Supreme Court Hears High-Stakes ACA Birth Control Coverage Case

Author: David B. Weisenfeld, XpertHR Legal Editor

May 7, 2020

The Supreme Court heard arguments in a case that could make it easier for employers to deny their employees contraceptive coverage by claiming conscientious religious or moral objections.

The Affordable Care Act (ACA) mandates that birth control services be provided at no additional cost to employees. However, the Trump administration published rules to permit publicly traded companies to opt out of providing such coverage on religious or moral grounds. They emphasized that female employees could use alternatives such as family-planning clinics rather than seeking birth control services through the ACA.

But Justice Ruth Bader Ginsburg repeatedly noted in Little Sisters of the Poor v. Pennsylvania that Congress did not want employees to have to pay out-of-pocket costs. "Women are entitled to full and equal health coverage, including contraceptive coverage," said Justice Ginsburg. She said the administration's rules shifted the employers' religious beliefs onto employees who do not share those beliefs. "The women end up getting nothing," she added.

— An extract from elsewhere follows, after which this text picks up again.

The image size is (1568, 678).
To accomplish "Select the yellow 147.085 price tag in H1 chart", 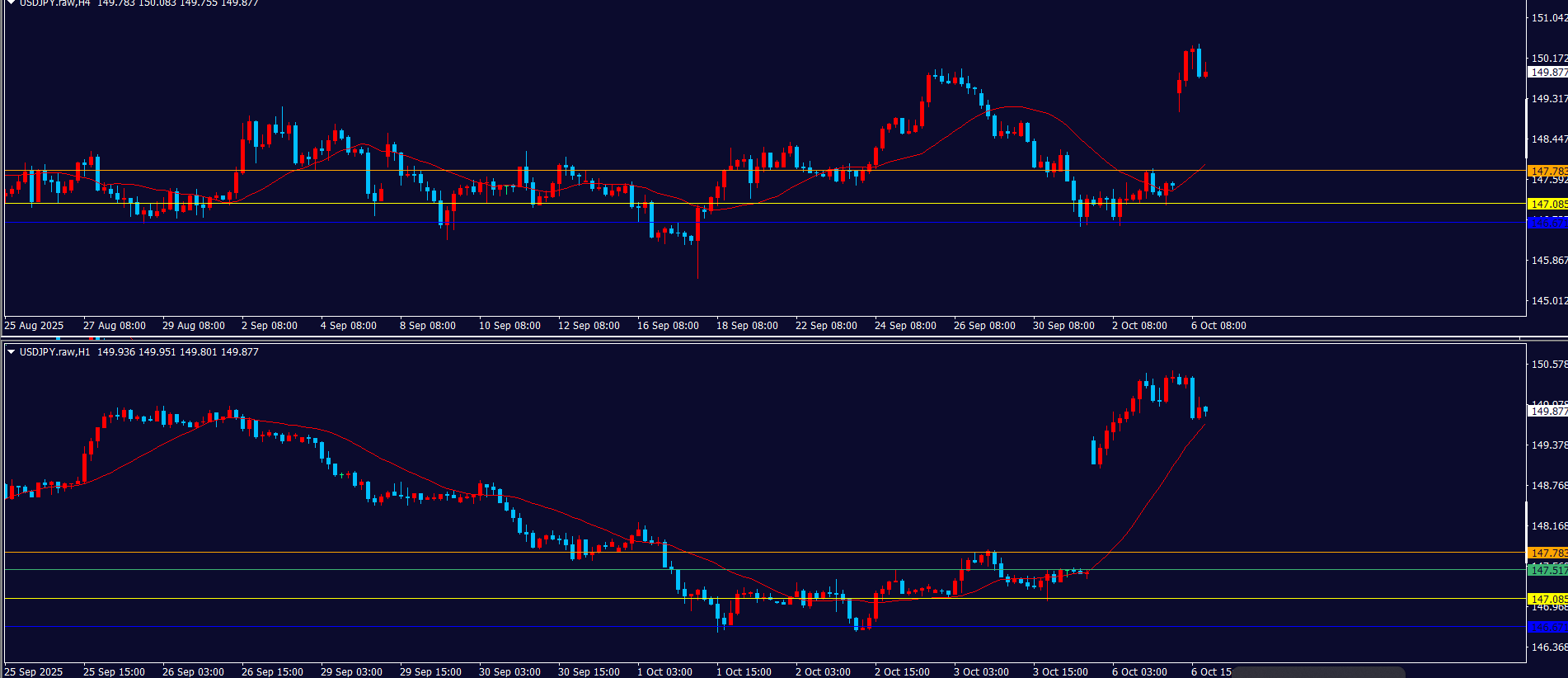I will pos(1547,599).
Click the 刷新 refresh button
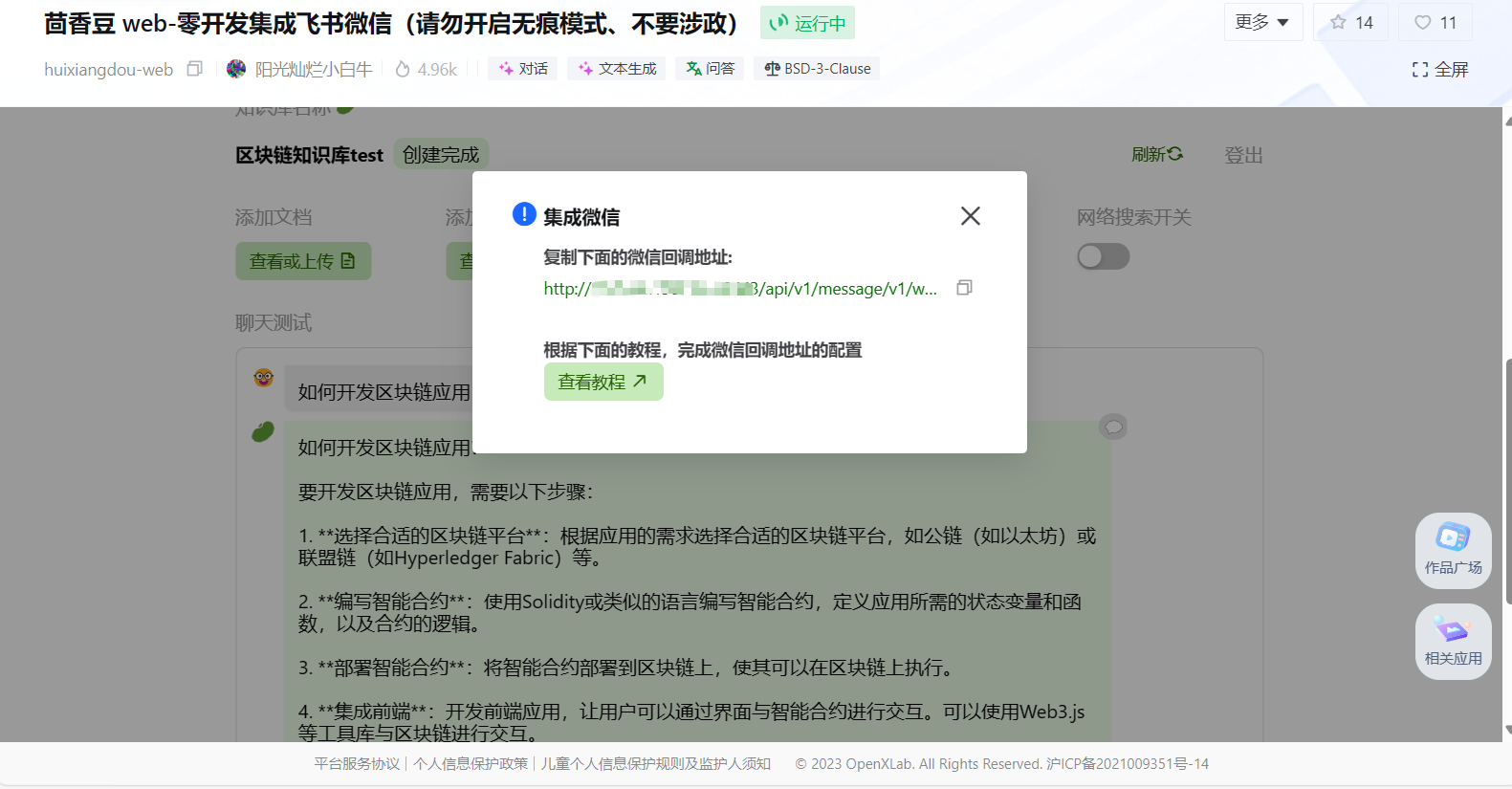The width and height of the screenshot is (1512, 789). click(x=1156, y=155)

Due to the coronavirus (COVID-19) outbreak, the Court heard arguments by phone this week for the first time in its history after cases were cancelled in March and April. Justice Sonia Sotomayor alluded to the pandemic during the arguments in making the following point to a lawyer representing the employer:

"Assume that the government tomorrow passes a law that says every insurance company must reimburse every policyholder they have for the COVID-19 vaccine. If someone has a religious objection, they say that they can be exempted from it. But you, insurance carrier, must pay for anyone who submits for a COVID-19 vaccine. Can the employer object to pay through that policy?"

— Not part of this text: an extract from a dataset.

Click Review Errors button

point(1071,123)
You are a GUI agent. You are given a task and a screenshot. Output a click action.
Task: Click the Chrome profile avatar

The lawyer said the employer would not be able to object, but Justice Sotomayor seemed unconvinced and said the same rules that apply to vaccines apply here to contraceptives.

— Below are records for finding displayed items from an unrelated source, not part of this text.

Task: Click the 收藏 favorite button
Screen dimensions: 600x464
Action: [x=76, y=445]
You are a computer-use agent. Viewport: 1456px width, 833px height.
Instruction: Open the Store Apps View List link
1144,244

Representing the Trump administration, Solicitor General Noel Francisco noted that the Little Sisters viewed the ACA's mandate as a "hijacking of their plan." And he cited the Supreme Court's 2014 Hobby Lobby ruling that owners of privately held companies could object to the health care law's contraception mandate for religious reasons.

Several of the Court's conservative justices appeared to side with that position in their questioning. For instance, Justice Samuel Alito agreed Hobby Lobby should dictate the outcome of this case. He suggested that a federal court does not have the right to suggest that a person is wrong on the question of "moral complicity" if they believe helping provide coverage would have the effect of enabling a person to commit an immoral act.

The result may ultimately turn on the vote of Chief Justice John Roberts. In one of his questions, the Chief Justice wondered whether the administration's rule "sweeps too broadly." But the Chief Justice also voted in favor of an ACA exemption in Hobby Lobby.

It is estimated that the exemptions from coverage at issue would affect between 75,000 and 125,000 women. The Supreme Court is expected to issue a ruling by the end of June.